I also recently tried to delete individual (obsolete) process definitions including their historic data using the cockpit UI and/or the ReST API only to run into timeouts at the JDBC level (which I configured because I don’t want any thread to get stuck for more than 5 minutes.

Then I wrote myself a simple SQL history cleanup script, executed by a Jenkins with timestamp logging enabled. An excerpt from a first execution (basically carried out before the upgrade to 7.7):

2017-06-21T01:54:42+0200 CREATE MATERIALIZED VIEW v_cleanup_procinst AS (
2017-06-21T01:54:42+0200     SELECT
2017-06-21T01:54:42+0200         id_
2017-06-21T01:54:42+0200     FROM
2017-06-21T01:54:42+0200         act_hi_procinst
2017-06-21T01:54:42+0200     WHERE
2017-06-21T01:54:42+0200         end_time_ < (CURRENT_TIMESTAMP - '6 months'::interval)
2017-06-21T01:54:42+0200 );
2017-06-21T01:54:47+0200 SELECT 634546
...
2017-06-21T02:33:55+0200 DELETE FROM
2017-06-21T02:33:55+0200     act_hi_actinst
2017-06-21T02:33:55+0200 WHERE
2017-06-21T02:33:55+0200     proc_inst_id_ IN (
2017-06-21T02:33:55+0200         SELECT
2017-06-21T02:33:55+0200             id_
2017-06-21T02:33:55+0200         FROM
2017-06-21T02:33:55+0200             v_cleanup_procinst
2017-06-21T02:33:55+0200     )
2017-06-21T02:33:55+0200 ;
2017-06-21T03:49:50+0200 DELETE 9040134

Deleting ~9M rows took more than 1h 15m!!!

Of course, there are ways to optimize that in PostgreSQL (and the system is a pretty slow one in terms of I/O) but it shows the underlying problem quite good.

The new history TTL comes to rescue here. Really nice to see that it also has accounted for the basic business critical aspects like the batch window and batch size.

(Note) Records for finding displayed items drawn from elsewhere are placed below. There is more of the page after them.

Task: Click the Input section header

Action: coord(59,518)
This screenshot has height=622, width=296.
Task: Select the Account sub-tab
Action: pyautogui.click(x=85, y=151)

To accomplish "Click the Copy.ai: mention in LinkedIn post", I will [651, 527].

Nevertheless, I somehow get the impression that the DDL has a lot of room for improvement (at least for PostgreSQL).

Cheers,

ancoron

ancoron · September 23, 2018, 10:37am

Coming back to this topic I have actually failed to re-write the Java part so far, because the interface/class hierarchy actually prevents the attribute id being converted from String to UUID in only entity classes.

I am now concentrated on extending the MyBatis templates and DDL SQL only, so that I can at least use a more appropriate data structure in PostgreSQL.

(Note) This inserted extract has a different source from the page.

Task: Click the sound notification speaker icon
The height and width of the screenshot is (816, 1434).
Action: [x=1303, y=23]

The main reason to do this is because of table and index bloat in PostgreSQL, which happens with the UUID’s as varchar becoming treated like text and looking like random even for the type 1 UUID’s, which semantically are time and space but that semantic is lost with varchar. Historic cleanups don’t help much in this regard.

I’ll post back when I have some results here.